The minimum cost flow problem is an optimization and decision problem to find the minimum-cost way of sending a certain amount of flow through a flow network. A flow network is a directed graph \(G = (V, E)\) with a source node \(s \in V\) and a sink node \(t \in V\), where each edge \(e_{u,v} \in E\) has capacity \(c_{u,v} > 0\) and cost \(a_{u,v}\). The edge \(e_{u,v}\) can be assigned a flow \(f_{u,v} \ge 0\), and the cost of sending this flow is \(f_{u,v} \cdot a_{u,v}\). The problem requires an amount of flow K to be sent from source s to sink t, and the goal is to minimize the total cost of the flow over all edges:

$$\begin{aligned} \text {Minimize }&\sum _{e_{u,v} \in E} f_{u,v} \cdot a_{u,v} \end{aligned}$$
(4)
$$\begin{aligned} \text {subject to: }&~f_{u,v} \le c_{u,v} \end{aligned}$$
(5)
$$\begin{aligned}&\sum _{w \in V} f_{w, u} = \sum _{w \in V} f_{u,w} ~(u \ne s, t) \end{aligned}$$
(6)
$$\begin{aligned}&\sum _{w \in V} f_{s,w} = \sum _{w \in V} f_{w,t} = K \end{aligned}$$
(7)

3.2 Flow Network Structure

To map the container scheduling problem to MCFP, we represent it using a specific flow network. Figure 1 shows an example of the flow network, in which we only annotate the capacity on edges. This graph corresponds to an instantaneous status of the container cluster, encoding a set of requested containers and clustered machines. The overall structure of the graph can be described as follows.

Fig. 1.
figure 1

An example of the flow network

  • Source Node: The source node s on the left hand with a supply K, which represents how many containers can be scheduled at a time in our context. By default, the supply is set to the total number of requested containers in the scheduler \((K = N)\).

  • Container Node: Each requested container is represented as node \(C_{i}\) in the graph, and has an edge from source node s with capacity 1.

  • Machine Node: Each clustered machine is represented as node \(M_{i}\) in the graph, and has an edge from the container node with capacity 1 if the machine is eligible to place the container.

  • Unscheduled Node: Inspired by the work [14], we add a new node, called unscheduled node U. All container nodes have an outgoing edge to node U with capacity 1.

  • Sink Node: The sink node t on the right hand is the place to drain off the flow. All machine nodes have an edge to sink with capacity 1, and the unscheduled node has an edge to sink with capacity N.

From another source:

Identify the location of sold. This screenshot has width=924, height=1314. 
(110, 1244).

MCFP algorithms would optimally route the flow from the source to the sink without exceeding the capacity constraint on any edge. A path in the flow network first gets to a container node from the source, and then reaches the sink through a machine node or unscheduled node. Thus, if the path goes through a machine node, it corresponds to an assignment for the container. Otherwise, if the path goes through an unscheduled node, it does not schedule the container at this moment.

3.3 Encoding Deployment Requirements

As the goal of the MCFP problem is to minimize the total cost of the flow over all edges, we can flexibly assign the costs on the edges to make the MCFP algorithms return a solution which we desire for the container placement. Considering two deployment requirements from containers, we propose following methods to encode them on edges.

Fig. 2.
figure 2

An example for encoding the multi-resource requirements

Multi-resource Guarantee. In order to make the values of different resources comparable to each other and easy to handle, we first normalize the resource number to be the fraction of the corresponding maximum capacity independently. After normalization, the scheduler checks which machines have sufficient resources to place the requested containers. If a machine is eligible for a container, it adds an edge from the container node to the machine node with capacity 1. The challenge here is how to assign the costs on the edges to differentiate the quality of different placements. We introduce two strategies which are inspired by vector bin packing algorithms [20]: dot-product heuristic and most-loaded heuristic.

In dot-product heuristic, dot product between the demand vector of container \(c_{i}\) and the capacity vector of machine \(m_{j}\) is defined as . The higher \(dp_{ij}\) is, the better the placement is. The idea of this heuristic is that it takes into account not only the resource demands of containers but also how well its demands align with the resource capacities of machines. Nevertheless, the cost on the edge between them is assigned to \(-dp_{ij}\), because the lower the cost is, the better the flow is in MCFP. For the edge from container node to unscheduled node, the cost is 0 which is the highest. An example is shown in Fig. 2(a).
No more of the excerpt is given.